Vroeger waren executies niet alleen maar een doodstraf, ze waren theater. Vermaak. Bedoeld om het volk te binden aan de heersers. Als de rechters iemand ter dood wilden brengen maakten ze er een theater van om zo het publiek aan hun kant te krijgen. En dat zien we hier ook, rond het kruis. Het is de bedoeling dat het een show wordt. En de overheidspersonen staan daar gereed als een soort cheerleader, slogans te schreeuwen. Want wat ze zeggen, fluisteren ze niet onder elkaar alsof ze bang zijn om gehoord te worden. Nee, het is de weg-met-Jezus show.

Maar in de oude tijden als je het er als volk niet mee eens was, met wat er gebeurde, dan stond er altijd één weg open. Je kon natuurlijk niet roepen: “ik ben het er niet mee eens” of “stop!”. Je keek toe in stilte, in stille afkeuring. Soms enkel een diepe zucht als het oordeel voltrokken werd. Toen de Engelse revolutionairen koning Charles I vermoordden op het schavot werd het ook niet het spektakel waar ze op hoopten. Een doodse stilte was hun deel. Het was het begin van het einde van hun revolutie.

Het volk stond toe te kijken, ze zeggen niks, maar de overheidspersonen lachten hem uit. Het volk doet niet mee. Hetzelfde zien we hier. Het volk laat zich niet gek maken. Eenvoudige mensen zien vaak het beste wie er authentiek is, en wie niet. Wie er echt schuld heeft en wie niet. Wie toneel speelt en wie zichzelf is.

Er wordt wel eens gezegd, het volk stond aan de kant van de machthebbers en riepen om de dood van Jezus. Dat is niet zo. Door heel Lukas heen lezen we dat waar zelfs de stemmen die roepen om de dood even sterker zijn, maar dat niks zegt over het volk zelf. Die rouwen, en zijn stil. We zijn gedrild om te denken dat stilte niks zegt. Het tegendeel is waar. De crux van vandaag is dat de leiders het volk niet meekrijgen, het volk het oordeel van de leiders afkeurt.
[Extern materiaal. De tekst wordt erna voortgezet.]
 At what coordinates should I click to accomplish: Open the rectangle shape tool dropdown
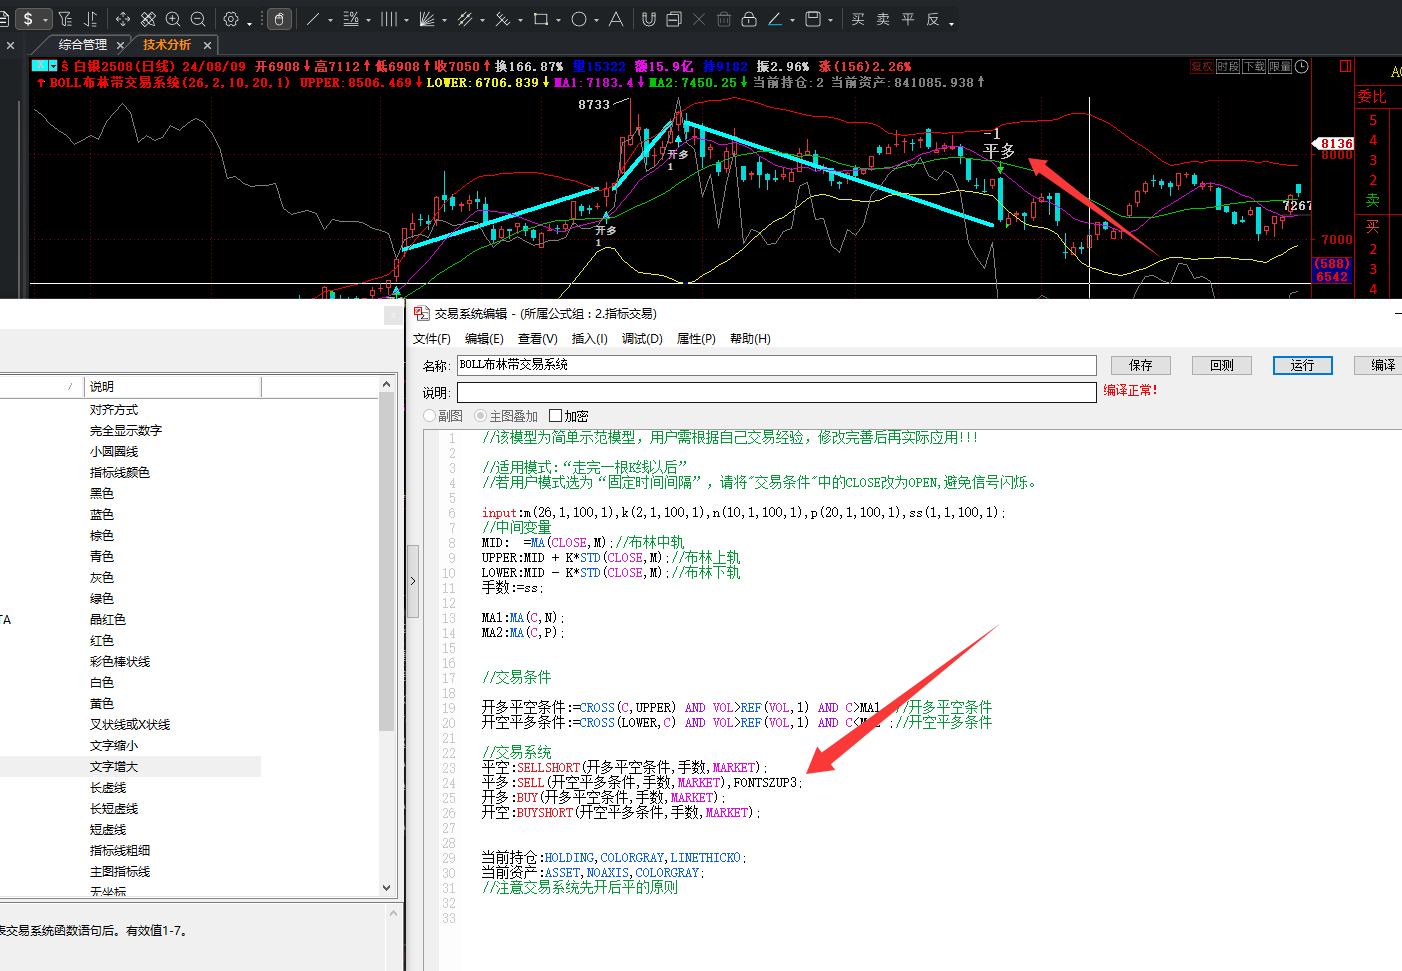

De leiders krijgen het volk niet mee omdat zij weten dat ze in Jezus iemand tegenkomen die écht alles is waar de leiders nooit aan kunnen tippen. Jezus alles wat zij zouden willen zijn, ten diepste.

Om te beginnen is hij een echte profeet. Hij heeft de waarheid verinnerlijkt. Hij kan spreken uit de waarheid. Hij hoeft zich niet eindeloos in te dekken. Hij hoeft niet steeds te plannen hoe hij de ander moet manipuleren. Dat zouden zij ook willen, want dat wil ieder mens. Maar zij zitten in zichzelf gevangen. Hij is vrij. Ze zijn bitter en afgunstig.
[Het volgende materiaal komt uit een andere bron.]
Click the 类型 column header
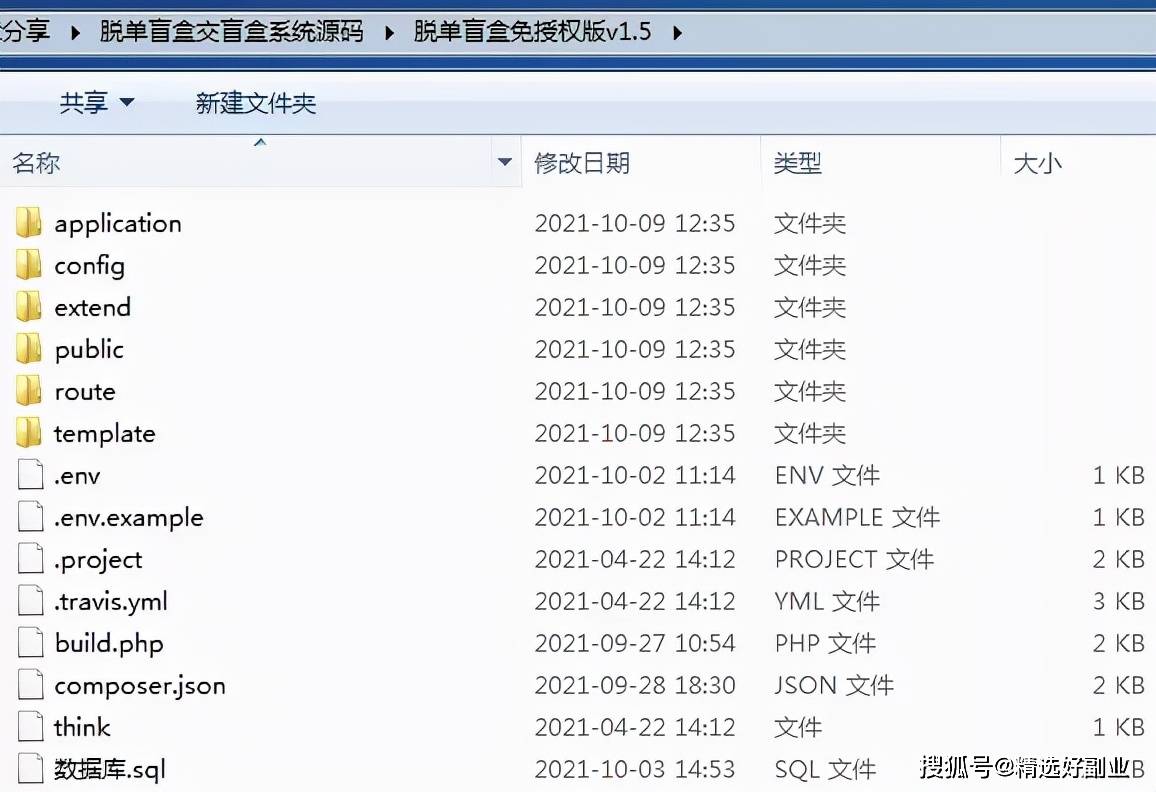Image resolution: width=1156 pixels, height=792 pixels. [x=799, y=162]
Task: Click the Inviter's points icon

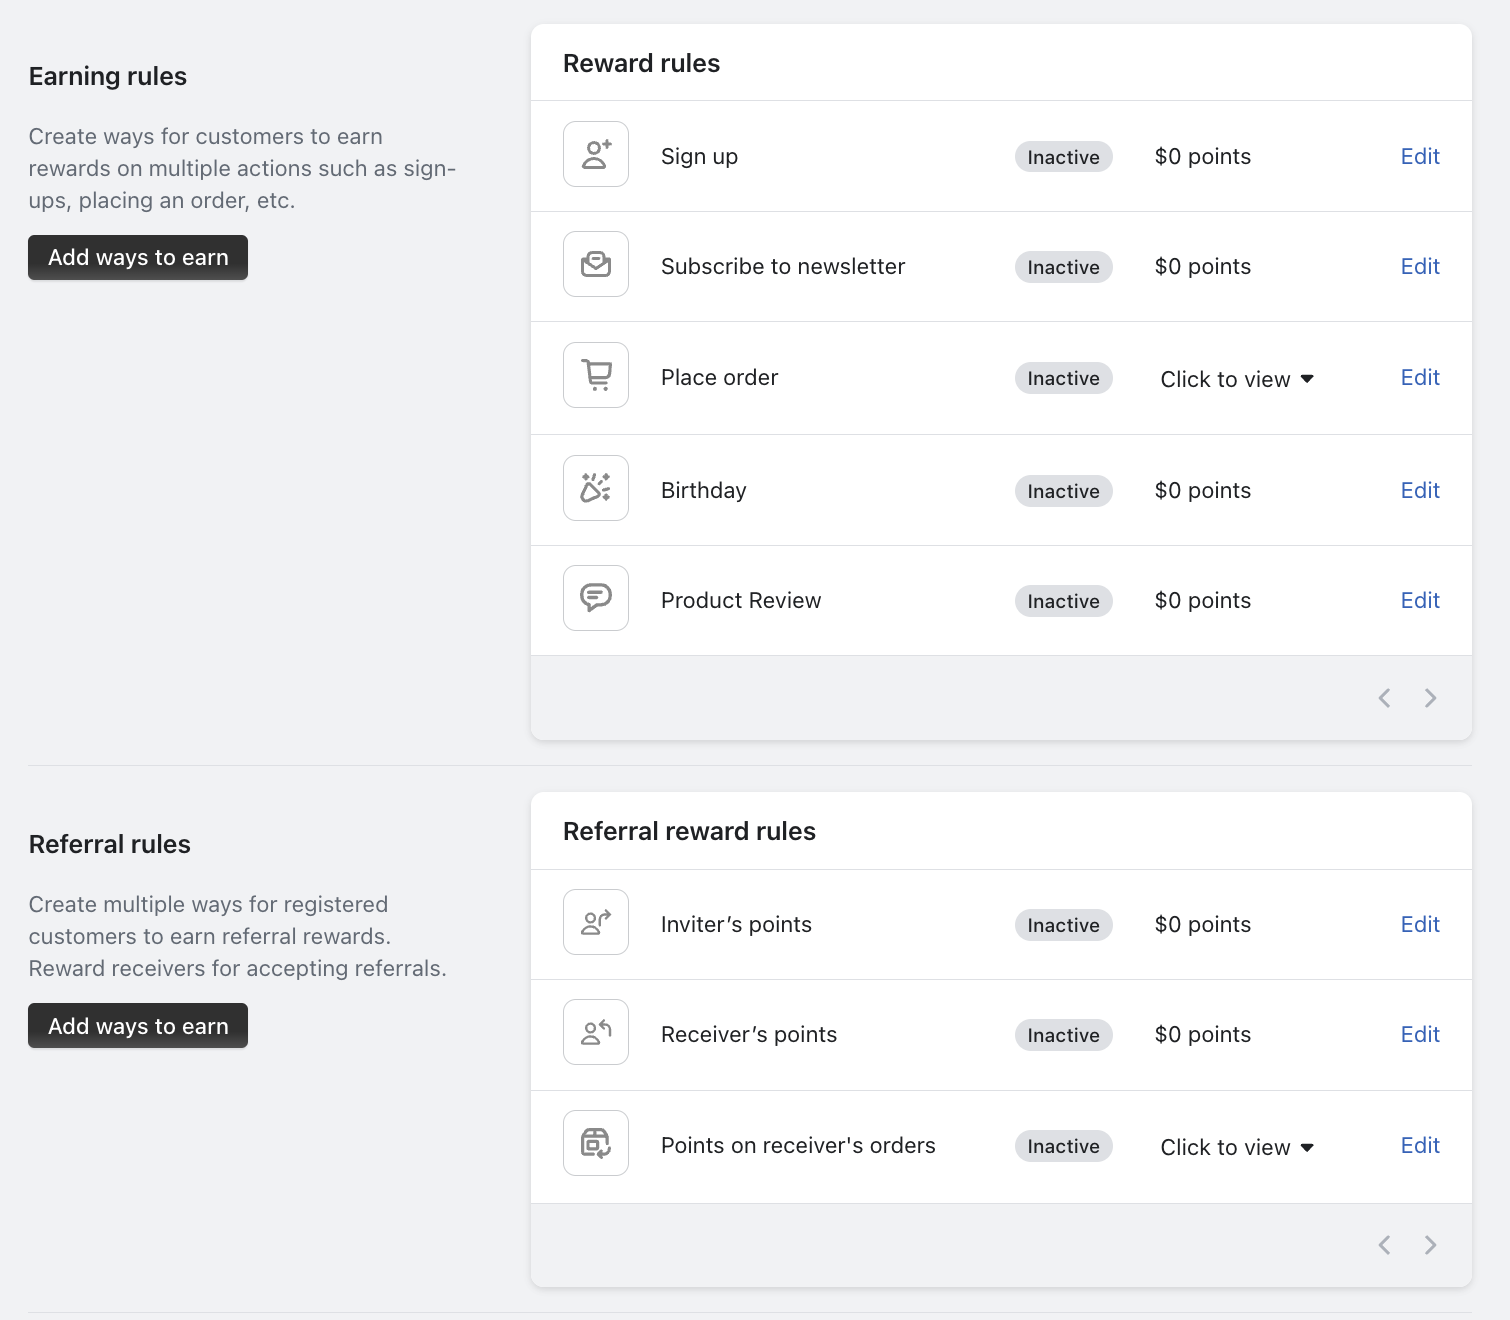Action: pyautogui.click(x=596, y=922)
Ten tweede is hij de échte hogepriester. Zijn band met God is zo sterk dat de mensen die alleen maar de mantels, insignes en benoemingsoorkondes hebben in de schaduw staan. Ze hebben hun titels gekocht. Van Herodes, via de Romeinen. Ze doen hun best om die lege huls in hun families te houden. Maar inhoudelijk heeft het niks om het lijf. Ze weten het, en zijn bitter en afgunstig.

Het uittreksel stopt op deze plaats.